Like the little engine that could, the RRWT continues to gain steam every year and is starting to gain ground on the big boys. In fact, it could be regarded as—“pound for pound”—the best show in the northwest.
“The thing is, is that you got the people around here and they run this show like the big bass tournaments,” said Korpi, who has fished the RRWT for four of its six years.
“We’ve been in tournaments in Minnesota where they do nothing. They don’t have a tent, they don’t have any bands, they don’t do anything and it’s boring,” she added.
“Honestly, this is the best tournament that there is around this area,” echoed Vacura. “I’ve [gone] down south in Minnesota and places like that, and they don’t really put on much of a show. You just pay your money and then that’s it.”

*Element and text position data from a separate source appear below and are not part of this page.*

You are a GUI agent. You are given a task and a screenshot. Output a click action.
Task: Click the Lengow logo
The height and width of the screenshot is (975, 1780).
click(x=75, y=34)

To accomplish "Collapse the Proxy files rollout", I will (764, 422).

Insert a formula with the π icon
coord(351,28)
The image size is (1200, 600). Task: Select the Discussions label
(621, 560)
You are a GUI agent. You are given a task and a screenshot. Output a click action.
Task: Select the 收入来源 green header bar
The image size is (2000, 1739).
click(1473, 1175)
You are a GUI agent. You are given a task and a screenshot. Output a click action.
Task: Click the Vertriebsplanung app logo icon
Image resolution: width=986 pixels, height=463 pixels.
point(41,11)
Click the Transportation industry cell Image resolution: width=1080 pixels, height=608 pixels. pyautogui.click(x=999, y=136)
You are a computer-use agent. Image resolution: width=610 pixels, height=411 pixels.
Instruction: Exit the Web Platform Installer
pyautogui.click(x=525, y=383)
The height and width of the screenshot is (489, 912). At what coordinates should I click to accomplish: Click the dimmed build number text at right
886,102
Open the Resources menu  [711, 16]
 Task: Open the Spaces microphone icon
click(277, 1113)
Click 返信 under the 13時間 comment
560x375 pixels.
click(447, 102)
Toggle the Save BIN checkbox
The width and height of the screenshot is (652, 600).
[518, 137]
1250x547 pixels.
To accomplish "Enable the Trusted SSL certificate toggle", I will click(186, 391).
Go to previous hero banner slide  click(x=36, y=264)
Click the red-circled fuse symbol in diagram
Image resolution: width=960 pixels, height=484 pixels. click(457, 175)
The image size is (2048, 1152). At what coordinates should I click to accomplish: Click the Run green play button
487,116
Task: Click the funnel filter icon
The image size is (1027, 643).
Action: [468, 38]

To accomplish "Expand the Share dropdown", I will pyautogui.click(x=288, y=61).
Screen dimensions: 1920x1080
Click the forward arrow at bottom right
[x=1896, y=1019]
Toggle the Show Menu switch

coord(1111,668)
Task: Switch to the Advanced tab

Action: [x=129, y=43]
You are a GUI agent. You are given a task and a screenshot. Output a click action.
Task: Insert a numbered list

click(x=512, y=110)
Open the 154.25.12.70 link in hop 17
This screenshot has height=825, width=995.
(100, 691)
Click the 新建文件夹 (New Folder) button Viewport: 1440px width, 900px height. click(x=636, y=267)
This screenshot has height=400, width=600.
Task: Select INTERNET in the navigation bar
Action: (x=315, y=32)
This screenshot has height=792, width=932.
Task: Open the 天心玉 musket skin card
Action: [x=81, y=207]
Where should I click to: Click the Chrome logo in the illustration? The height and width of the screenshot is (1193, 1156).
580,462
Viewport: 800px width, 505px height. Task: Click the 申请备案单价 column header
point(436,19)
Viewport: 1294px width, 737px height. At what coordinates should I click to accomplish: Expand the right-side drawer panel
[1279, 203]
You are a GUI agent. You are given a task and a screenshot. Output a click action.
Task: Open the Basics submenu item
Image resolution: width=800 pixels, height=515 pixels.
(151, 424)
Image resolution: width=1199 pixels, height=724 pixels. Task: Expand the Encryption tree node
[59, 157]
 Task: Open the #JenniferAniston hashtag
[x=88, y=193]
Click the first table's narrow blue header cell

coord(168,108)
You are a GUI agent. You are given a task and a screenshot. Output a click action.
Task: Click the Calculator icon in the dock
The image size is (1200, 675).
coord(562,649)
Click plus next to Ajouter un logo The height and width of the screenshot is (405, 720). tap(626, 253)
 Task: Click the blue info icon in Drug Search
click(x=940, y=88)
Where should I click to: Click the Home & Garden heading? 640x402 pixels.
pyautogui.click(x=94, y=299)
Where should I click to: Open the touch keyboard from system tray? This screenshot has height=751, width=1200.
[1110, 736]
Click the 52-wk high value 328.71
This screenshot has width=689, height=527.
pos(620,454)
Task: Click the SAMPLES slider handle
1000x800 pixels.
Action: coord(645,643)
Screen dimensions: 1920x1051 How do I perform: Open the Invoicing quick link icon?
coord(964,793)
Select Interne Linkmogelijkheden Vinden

When Robert started explaining how tournaments around this area came into being, he admitted he had no idea it would get to be like this.
“So I came and visited a bunch of Chambers [of Commerce] all over—Dryden, Red Lake, Fort Frances, Emo, Rainy River, and I don’t remember the other towns because there have been so many.
“But they were all interested, and places like Rainy, Emo, and Fort just took them by the horns and went with them.
“I didn’t think the walleye tournaments would get like this,” he added. “What they do here in Rainy and Emo doesn’t happen anywhere in mid-Canada.
“I’m just very happy and pleased that I came to the right towns.”